First point: Risk control

You can never guarantee that the price will immediately rise after you buy. If there is a significant market drop, assets may quickly lose value, and it can be difficult to timely add positions to lower the average cost. If your position is too heavy during this time, you may face substantial losses. Therefore, reasonable position allocation helps to reduce investment risks and avoid severe impacts on the overall investment portfolio from the drastic decline of a single asset.

Second point: Mindset control

I have had similar experiences myself; after being fully invested, I would feel anxious with even slight market fluctuations, constantly watching the market, which severely affected my mindset and made it hard to sleep at night. Without reasonable position control, the mindset can easily become unbalanced. Investing is not just a game of capital; it is also a game of psychology, and maintaining calmness and rationality is the key to success.

Third point: Easily being cut by market fluctuations

After fully investing, people often easily develop a gambling mentality. Every moment, they hope to see returns on their investments. When they see the cryptocurrencies they hold not rising, or other cryptocurrencies rising faster, they may not be able to resist cutting losses and chasing the rise. Frequent trading not only increases transaction costs but may also lead to capital losses. Over the long term, this can accumulate into losses.

Thoughts on short-term and long-term

Many people believe that short-term trading will inevitably lead to losses, but I think that with reasonable capital allocation, short-term trading can also be interesting and beneficial. The key is to control positions well and avoid frequent loss-cutting. When trading short-term, aim to 'take profit and exit' to avoid greed.
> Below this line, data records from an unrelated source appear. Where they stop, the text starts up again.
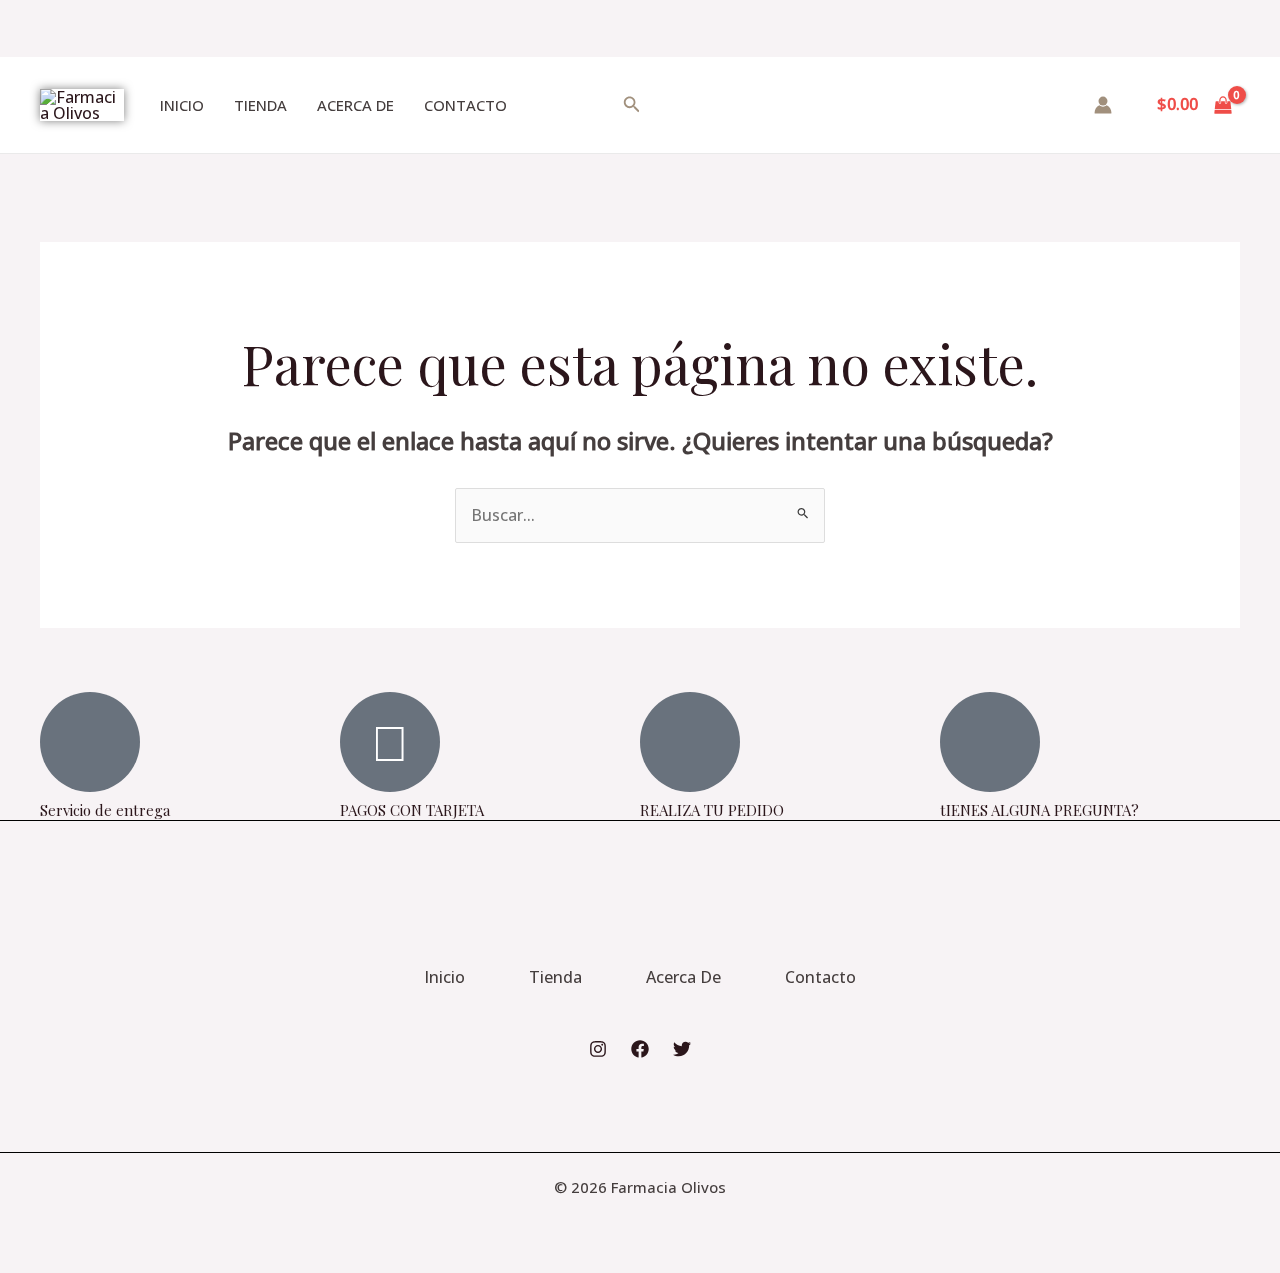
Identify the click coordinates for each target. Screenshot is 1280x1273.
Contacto (465, 105)
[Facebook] (640, 1049)
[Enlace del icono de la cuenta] (1103, 105)
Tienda (260, 105)
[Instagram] (598, 1049)
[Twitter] (682, 1049)
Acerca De (355, 105)
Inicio (182, 105)
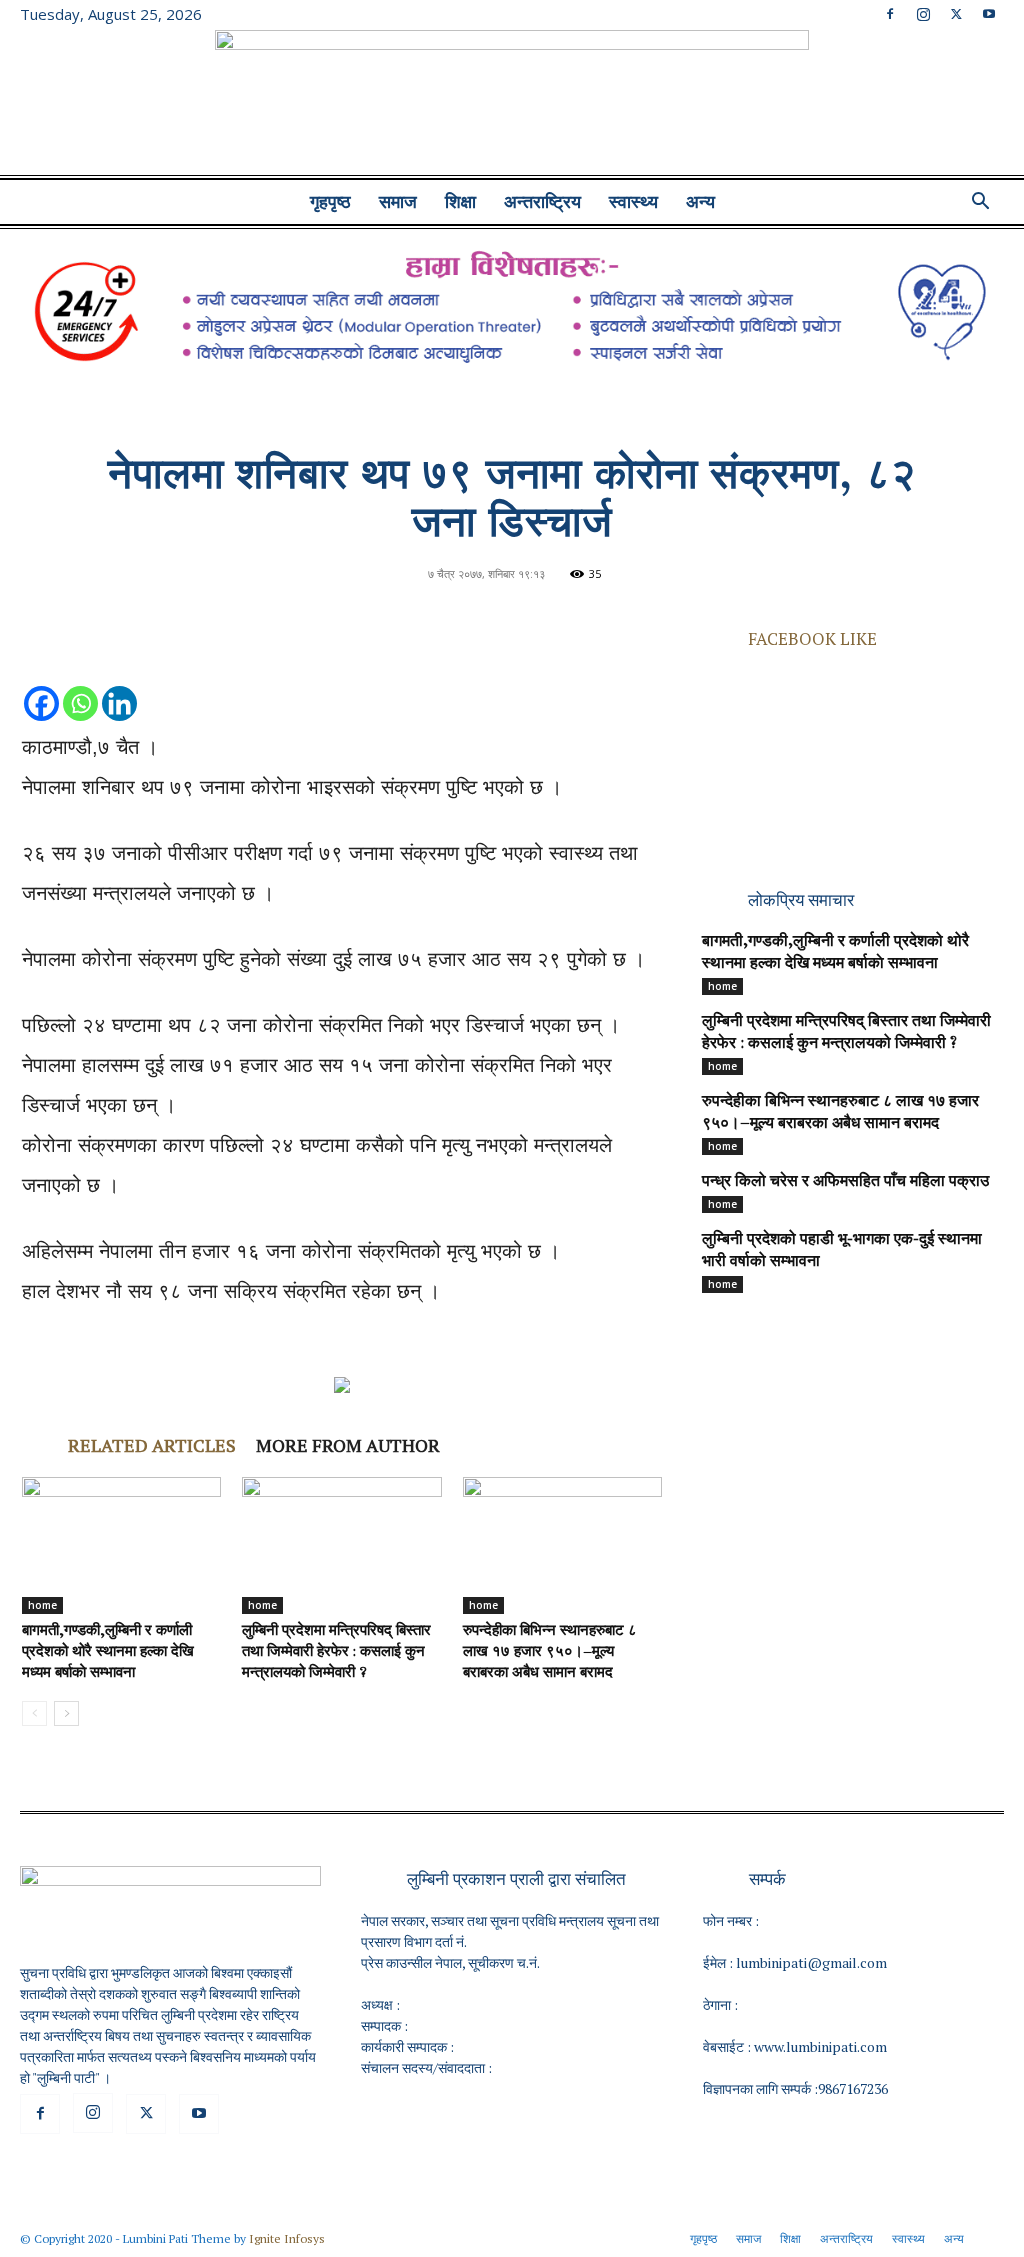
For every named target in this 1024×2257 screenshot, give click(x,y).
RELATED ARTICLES (152, 1445)
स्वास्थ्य (633, 202)
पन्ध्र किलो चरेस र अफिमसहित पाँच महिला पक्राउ (845, 1182)
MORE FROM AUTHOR (348, 1445)
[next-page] (66, 1713)
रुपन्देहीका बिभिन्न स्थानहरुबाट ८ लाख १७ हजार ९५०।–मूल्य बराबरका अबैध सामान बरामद (550, 1652)
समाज (398, 202)
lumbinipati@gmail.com (811, 1962)
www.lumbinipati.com (820, 2046)
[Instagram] (923, 14)
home (42, 1605)
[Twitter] (956, 14)
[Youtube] (989, 14)
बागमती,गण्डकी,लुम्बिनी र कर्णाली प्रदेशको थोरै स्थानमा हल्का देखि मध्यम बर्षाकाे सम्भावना (108, 1652)
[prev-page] (34, 1713)
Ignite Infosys (287, 2238)
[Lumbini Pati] (512, 105)
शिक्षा (460, 202)
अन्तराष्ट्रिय (542, 202)
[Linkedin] (119, 683)
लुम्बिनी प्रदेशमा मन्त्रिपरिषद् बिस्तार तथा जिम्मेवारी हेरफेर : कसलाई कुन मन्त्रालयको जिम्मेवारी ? (336, 1652)
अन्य (700, 202)
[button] (980, 203)
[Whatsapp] (80, 683)
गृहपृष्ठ (330, 202)
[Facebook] (890, 14)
Unless there are issues with the overall market or the project, short-term trading should focus on obtaining stable short-term profits rather than frequent short-term operations.
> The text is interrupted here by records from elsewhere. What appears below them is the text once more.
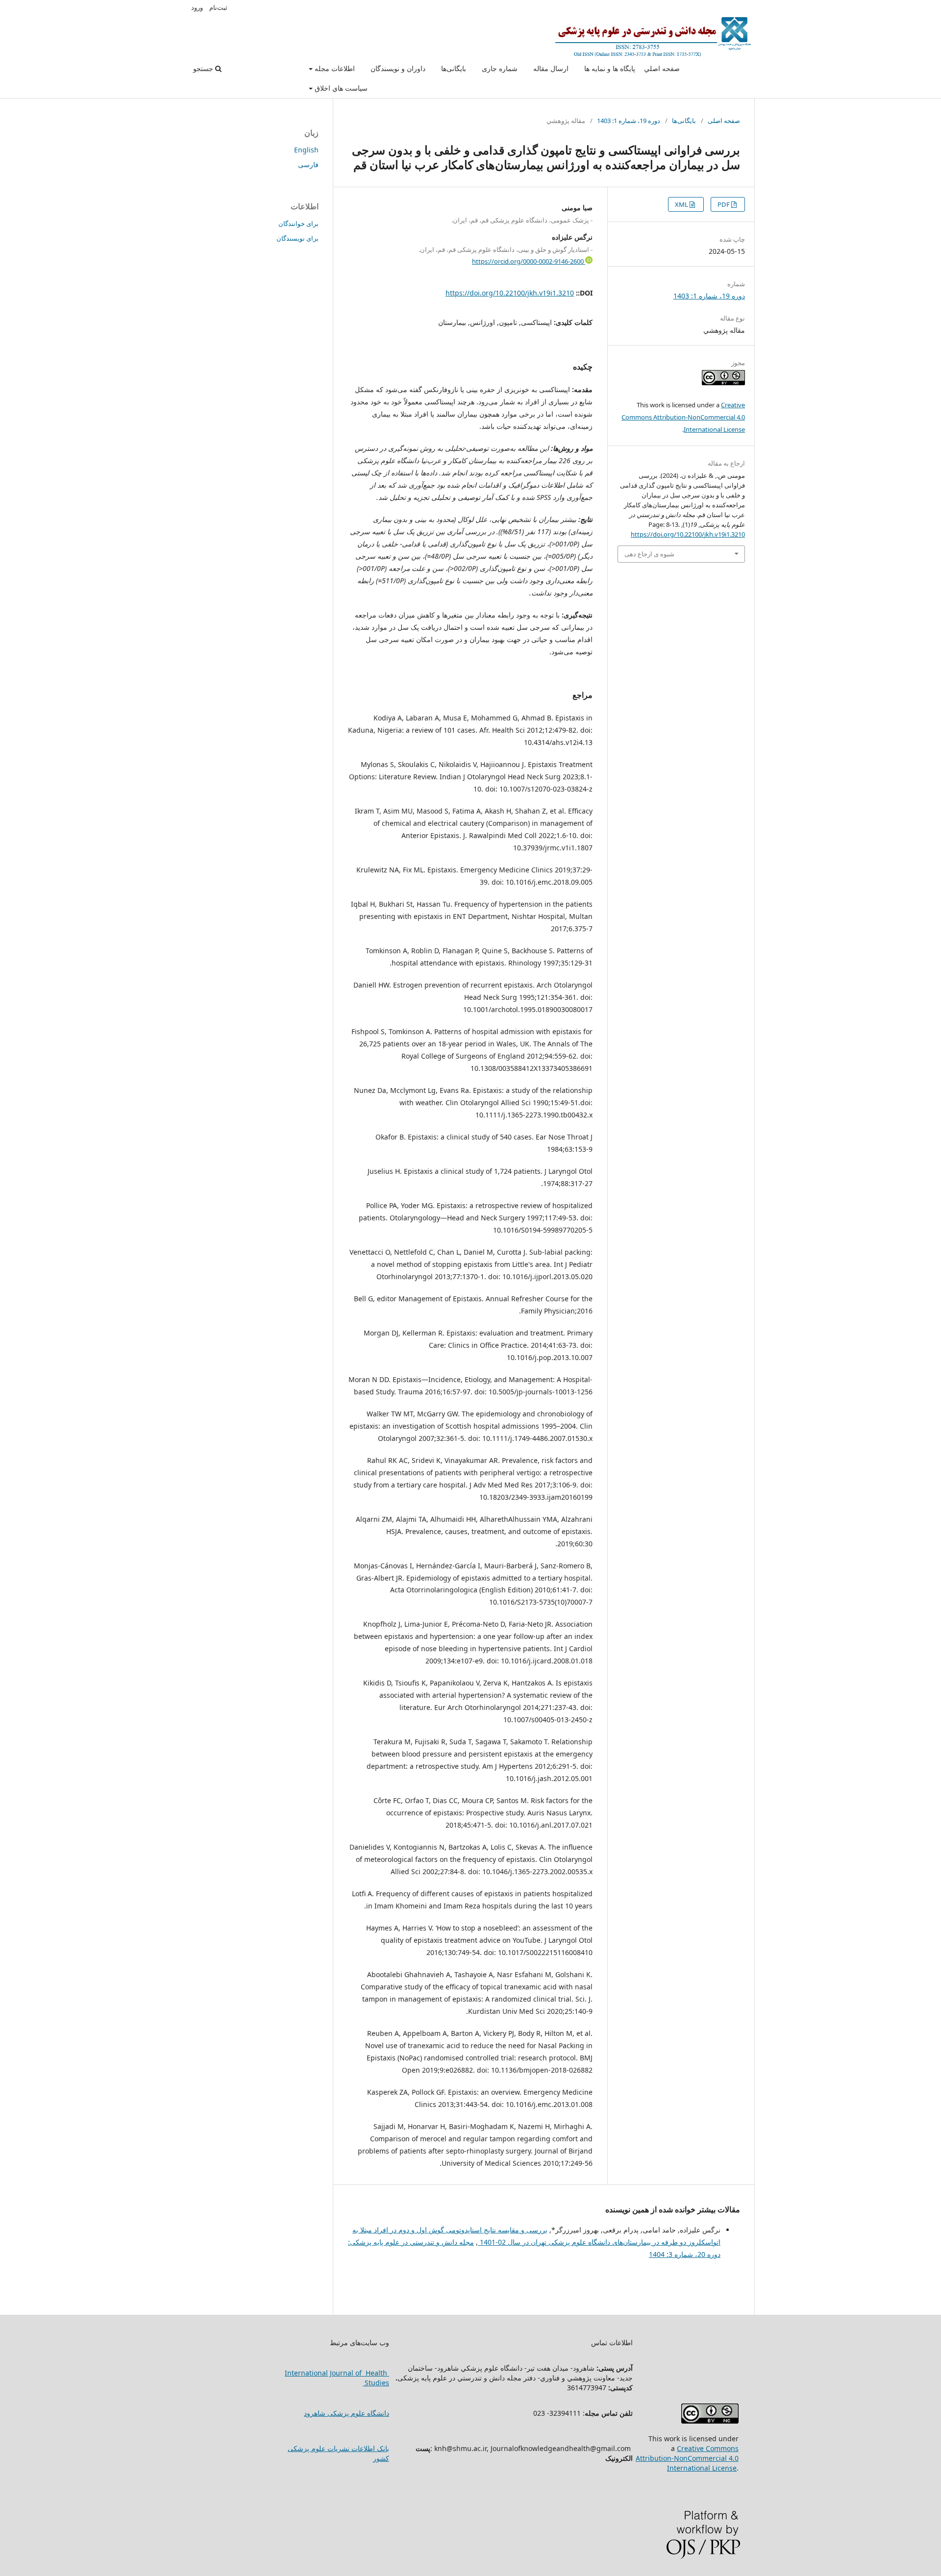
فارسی (308, 164)
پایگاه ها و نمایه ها (609, 68)
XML (682, 204)
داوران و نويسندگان (398, 68)
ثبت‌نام (218, 7)
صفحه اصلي (662, 68)
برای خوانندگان (298, 223)
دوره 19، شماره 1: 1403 (628, 120)
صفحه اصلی (724, 120)
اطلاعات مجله (334, 68)
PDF (724, 204)
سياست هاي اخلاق (340, 88)
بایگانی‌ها (453, 68)
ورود (197, 7)
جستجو (204, 68)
When making long-term investments, controlling positions is equally important, especially in a highly volatile market. If you tend to hold onto a single cryptocurrency or have a heavy long-term position, you may miss out on other short-term opportunities. Thus, not all cryptocurrencies have higher long-term returns than short-term ones; the key lies in how to flexibly allocate and diversify risks.

A stable investment strategy relies on reasonable position control to avoid excessive exposure to risk from being fully invested. At the same time, maintaining a calm mindset and avoiding frequent trading will allow you to better seize market opportunities. Whether long-term or short-term, there should be clear goals and strategies to avoid blindly chasing rises and falls, thus steadily realizing profits.